Ses parents appartenant à la petite bourgeoisie protestante de Strasbourg, monde de la boutique (boucher et cafetier), et donc, rien à voir avec le milieu culturel, elle dressera un inventaire journalier de sa vie et autres états d’âme, au fil de ses rencontres et de ses soirées au théâtre et aux concerts. Amélie confiera en préambule : Les jeunes filles du XIXème siècle sont comme des prisonnières qui attendent leur sentence : leur métier est d’attendre le mariage. Et plus loin justifiant ce mode d’écriture quotidienne : Et puis un journal n’a pas le même tempo qu’un roman. Il prend son temps. Ainsi, la voilà lancée dans un journal qu’elle saura rendre passionnant, émouvant et tendre. Tableaux et images d’une époque bien révolue. Tristesse et parfois désespoir mélancolique de cette jeune femme : Quelle triste vie quand il n’y a point de gaieté autour de vous, et que personne ne veut comprendre qu’on aime le plaisir et les fêtes quand on est jeune. Un journal qui l’arrache et l’extirpe d’une certaine forme de solitude mais on lui fait le reproche de « perdre son temps » à rédiger ses libelles. Plus loin, d’avouer : Il faut que je cesse : à chaque mot que j’écris, je crois m’arracher une veine du corps. Femme toutefois enflammée et enthousiaste qui lâche : Une jeune fille n’éprouve jamais d’émotion plus vive que l’attente d’un bal.

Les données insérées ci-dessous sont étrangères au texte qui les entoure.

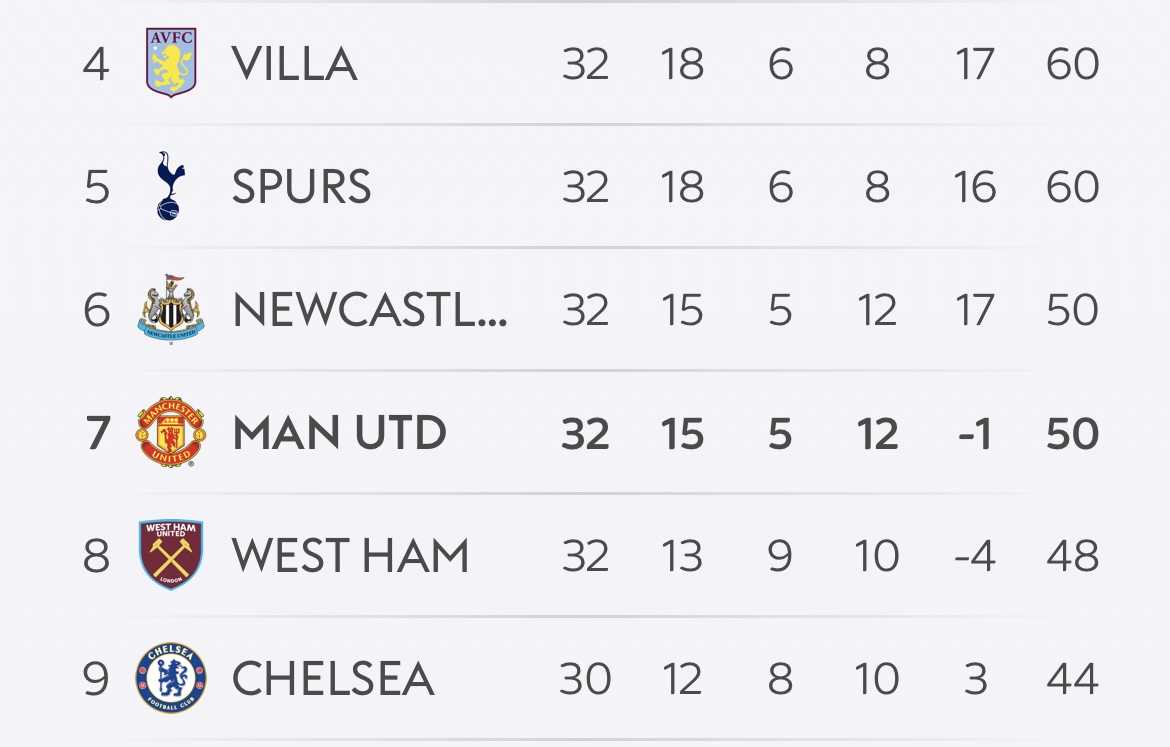Click the Chelsea club crest

(x=171, y=678)
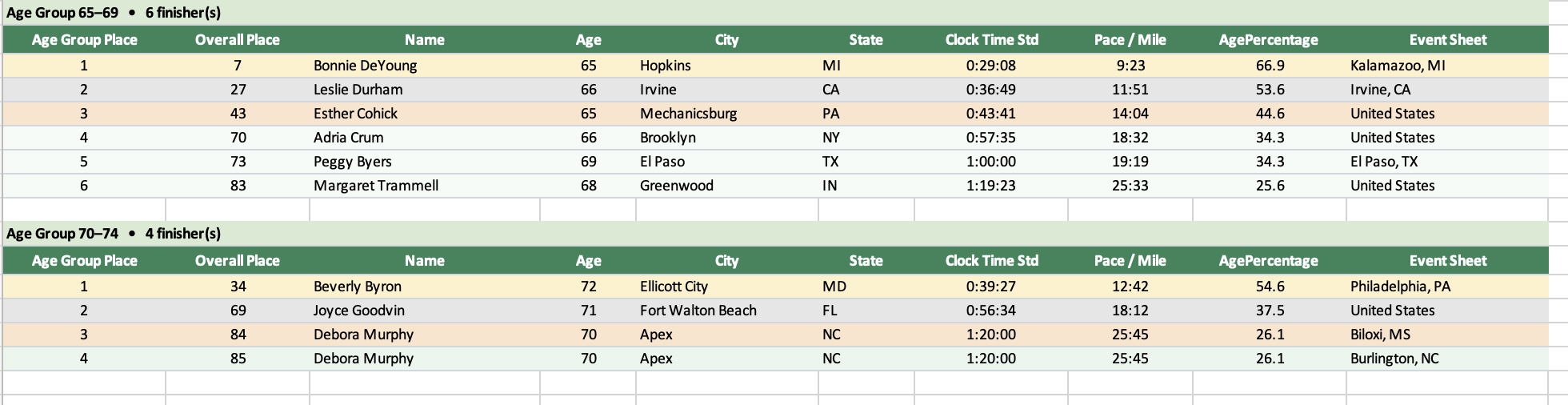Click the Overall Place header in first table
The height and width of the screenshot is (405, 1568).
237,40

Ouvrage instructif et passionnant qui nous fait découvrir le Strasbourg du dix-neuvième siècle vu par une jeune fille qui laisser -sans le savoir – une œuvre murie dans un grenier. Amélie se confiera d’une manière touchante : O vie, je t’avais rêvée tout autrement.
© Laurent BAYART
- Journal d’une jeune fille mal dans son siècle, 1840-1859 d’Amélie Weiler, La Nuée Bleue, 1994.